2023年のフォーブス世界長者番付で、世界で最も金持ちな人物として初めてフランス人の名前が輝いた。その人物とは、エルメスルイ・ヴィトンなど数々の高級ブランドを傘下に持つLVMHグループの会長兼CEO、ベルナール・アルノー氏だ。

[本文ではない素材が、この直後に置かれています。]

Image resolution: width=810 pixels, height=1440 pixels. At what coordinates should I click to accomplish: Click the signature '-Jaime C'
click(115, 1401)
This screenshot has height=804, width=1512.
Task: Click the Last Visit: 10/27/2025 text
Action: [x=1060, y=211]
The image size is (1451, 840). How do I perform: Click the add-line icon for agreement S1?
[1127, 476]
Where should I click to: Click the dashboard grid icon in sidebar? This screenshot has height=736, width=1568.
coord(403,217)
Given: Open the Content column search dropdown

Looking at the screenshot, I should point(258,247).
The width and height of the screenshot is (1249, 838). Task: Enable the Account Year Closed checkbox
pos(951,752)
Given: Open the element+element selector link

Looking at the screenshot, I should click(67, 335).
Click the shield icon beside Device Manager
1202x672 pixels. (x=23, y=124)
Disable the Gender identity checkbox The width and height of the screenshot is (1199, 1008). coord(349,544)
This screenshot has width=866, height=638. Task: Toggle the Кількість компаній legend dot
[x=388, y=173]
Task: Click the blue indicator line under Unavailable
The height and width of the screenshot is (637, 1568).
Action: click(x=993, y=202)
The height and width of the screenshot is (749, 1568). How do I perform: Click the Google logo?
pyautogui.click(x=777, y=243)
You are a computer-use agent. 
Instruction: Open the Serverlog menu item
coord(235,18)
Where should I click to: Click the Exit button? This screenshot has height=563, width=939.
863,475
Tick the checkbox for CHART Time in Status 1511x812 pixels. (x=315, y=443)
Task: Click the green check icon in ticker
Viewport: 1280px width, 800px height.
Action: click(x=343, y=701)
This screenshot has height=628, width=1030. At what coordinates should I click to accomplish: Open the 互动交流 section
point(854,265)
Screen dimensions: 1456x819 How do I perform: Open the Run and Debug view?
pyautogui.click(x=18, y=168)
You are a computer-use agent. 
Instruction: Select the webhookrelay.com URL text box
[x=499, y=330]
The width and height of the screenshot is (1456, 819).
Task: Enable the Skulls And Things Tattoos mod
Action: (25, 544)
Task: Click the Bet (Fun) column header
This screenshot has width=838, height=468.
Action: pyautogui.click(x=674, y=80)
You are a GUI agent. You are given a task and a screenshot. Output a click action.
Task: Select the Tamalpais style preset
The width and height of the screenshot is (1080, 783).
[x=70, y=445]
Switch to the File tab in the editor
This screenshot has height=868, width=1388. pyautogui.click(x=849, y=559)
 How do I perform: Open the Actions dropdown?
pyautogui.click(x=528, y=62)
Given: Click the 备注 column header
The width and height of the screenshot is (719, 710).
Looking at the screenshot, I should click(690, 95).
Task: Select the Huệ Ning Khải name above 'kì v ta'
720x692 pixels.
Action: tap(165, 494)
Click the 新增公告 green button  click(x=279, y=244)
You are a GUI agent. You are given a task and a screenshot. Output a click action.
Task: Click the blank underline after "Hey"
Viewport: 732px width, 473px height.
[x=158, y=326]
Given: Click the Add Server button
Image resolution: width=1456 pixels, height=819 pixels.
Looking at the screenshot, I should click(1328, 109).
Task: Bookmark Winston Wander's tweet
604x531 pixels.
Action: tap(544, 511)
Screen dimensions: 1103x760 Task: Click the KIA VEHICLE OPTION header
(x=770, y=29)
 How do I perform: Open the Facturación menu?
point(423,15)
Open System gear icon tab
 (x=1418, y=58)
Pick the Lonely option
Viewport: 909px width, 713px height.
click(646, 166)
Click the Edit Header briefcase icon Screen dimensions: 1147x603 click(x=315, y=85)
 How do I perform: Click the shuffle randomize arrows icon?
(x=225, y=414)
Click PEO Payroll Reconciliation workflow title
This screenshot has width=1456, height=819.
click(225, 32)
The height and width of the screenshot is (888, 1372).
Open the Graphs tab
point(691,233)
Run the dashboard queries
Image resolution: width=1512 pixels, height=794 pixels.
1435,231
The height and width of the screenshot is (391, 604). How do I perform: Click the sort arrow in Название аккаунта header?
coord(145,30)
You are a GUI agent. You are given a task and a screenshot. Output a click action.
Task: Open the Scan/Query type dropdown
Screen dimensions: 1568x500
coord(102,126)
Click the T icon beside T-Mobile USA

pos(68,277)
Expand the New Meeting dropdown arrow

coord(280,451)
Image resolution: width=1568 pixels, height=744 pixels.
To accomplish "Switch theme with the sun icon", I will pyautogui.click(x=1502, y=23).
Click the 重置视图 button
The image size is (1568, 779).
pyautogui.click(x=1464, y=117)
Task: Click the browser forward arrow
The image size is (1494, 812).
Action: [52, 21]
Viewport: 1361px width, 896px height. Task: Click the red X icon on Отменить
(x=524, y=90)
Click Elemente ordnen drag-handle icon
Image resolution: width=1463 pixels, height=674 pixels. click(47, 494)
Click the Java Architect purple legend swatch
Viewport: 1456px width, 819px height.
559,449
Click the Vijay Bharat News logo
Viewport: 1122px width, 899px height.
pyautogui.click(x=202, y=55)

彼の推定保有資産は、なんと2,110億米ドル(約31兆6,500億円)にのぼる。これにより、これまで常にアマゾンのジェフ・ベゾスやテスラのイーロン・マスクらアメリカ人が占めてきたトップの座を、ついにフランス人が手にした。これはフォーブスのランキング史上、初の快挙である。

アルノー氏はもともと不動産業を手がけていたが、1980年代に破産寸前のルイ・ヴィトンを買収したことをきっかけに、ラグジュアリーブランドの帝国を築き上げた。現在、LVMHは70を超えるブランドを傘下に置き、ファッション、ワイン、香水、宝飾に至るまで、高級品市場の中心的存在となっている。

世界的なインフレや経済の不安定さの中でも、高級ブランドの人気が衰えないことから、アルノー氏の資産はさらに膨らむ傾向にある。特にアジアや中東での需要が強く、ブランド価値の高さが資産の安定性を支えている。

日本でも、高級ブランド人気が根強く、街中でルイ・ヴィトンやディオールのバッグを手にする人が多い。こうした消費の動きは、まさにアルノー氏のビジネス基盤を支える原動力ともいえるだろう。

今後も世界の経済を動かす顔として、彼の存在感はますます強くなりそうだ。